Die Jungfrau von Orleans

Romantische Tragödie von Friedrich Schiller

Wenn es um die Zeichnung seiner Titelfigur der Johanna von Orléans geht, überschreitet Friedrich Schiller die Grenze ins irreal Phantastische: einfaches Hirtenmädchen, außergewöhnlich schön, glühende Patriotin und vor allem hocheffiziente kriegerische Kampfmaschine von Gottes Gnaden.
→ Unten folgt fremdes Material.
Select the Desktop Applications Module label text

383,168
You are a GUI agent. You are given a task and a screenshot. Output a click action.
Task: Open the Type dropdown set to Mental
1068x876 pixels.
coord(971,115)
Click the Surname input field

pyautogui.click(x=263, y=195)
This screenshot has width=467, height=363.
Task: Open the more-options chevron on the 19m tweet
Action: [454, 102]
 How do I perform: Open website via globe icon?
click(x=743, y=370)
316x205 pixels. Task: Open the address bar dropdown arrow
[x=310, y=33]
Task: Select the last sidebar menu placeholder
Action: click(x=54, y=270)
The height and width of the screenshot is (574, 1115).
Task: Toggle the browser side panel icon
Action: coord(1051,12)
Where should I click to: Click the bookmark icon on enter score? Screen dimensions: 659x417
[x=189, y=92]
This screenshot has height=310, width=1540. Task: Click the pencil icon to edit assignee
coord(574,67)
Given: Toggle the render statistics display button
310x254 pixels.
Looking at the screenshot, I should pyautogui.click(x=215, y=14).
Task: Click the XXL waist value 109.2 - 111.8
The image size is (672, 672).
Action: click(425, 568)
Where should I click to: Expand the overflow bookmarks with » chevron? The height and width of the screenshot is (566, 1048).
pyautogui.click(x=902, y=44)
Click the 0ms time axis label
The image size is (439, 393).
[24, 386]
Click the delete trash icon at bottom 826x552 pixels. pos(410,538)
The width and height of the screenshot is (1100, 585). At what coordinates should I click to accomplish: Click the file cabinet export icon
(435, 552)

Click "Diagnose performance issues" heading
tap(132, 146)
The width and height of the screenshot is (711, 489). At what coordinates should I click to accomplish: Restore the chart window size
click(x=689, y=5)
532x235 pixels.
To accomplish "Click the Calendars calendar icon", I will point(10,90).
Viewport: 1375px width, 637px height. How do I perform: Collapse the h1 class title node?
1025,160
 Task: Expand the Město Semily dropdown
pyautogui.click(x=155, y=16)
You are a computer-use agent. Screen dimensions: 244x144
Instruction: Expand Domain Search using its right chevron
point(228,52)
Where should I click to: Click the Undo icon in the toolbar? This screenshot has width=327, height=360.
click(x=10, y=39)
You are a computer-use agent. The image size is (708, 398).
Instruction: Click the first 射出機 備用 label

Sie sieht es als ihre Aufgabe, die eigentlich aussichtslose Schlacht der Franzosen gegen die Engländer zugunsten ersterer zu drehen; so jedenfalls deutet sie den Auftrag des »Geistes«, der ihr erschienen ist. Einzige Bedingung für den Erfolg: Sie darf sich in keinen Mann verlieben. Die »heilige Mission« gelingt, die Franzosen siegen, Johanna wird als Nationalheldin verehrt, dann jedoch verbannt – zu viele unheimliche, heidnische Mächte scheinen im Spiel. Als Johanna sich zu ihrem eigenen Entsetzen in einen Engländer verliebt, glaubt sie, die Gotteskraft verloren zu haben. In einer weiteren Schlacht beschert sie den Franzosen zwar noch einmal den Sieg, wird jedoch tödlich verwundet. Schiller stellt in seiner »romantischen Tragödie« mittels eines jungen Mädchens Fragen auch an unsere Zukunft: Ist die Zeit der Wunder tatsächlich vorbei? Oder werden Menschen immer einen Glauben suchen, von dem sie überzeugt sind, dass er Berge versetzen kann? Wird es zukünftig wieder zu Kämpfen um Länder und Nationen kommen und welche Sorte postdemokratischer Menschen wird sie führen?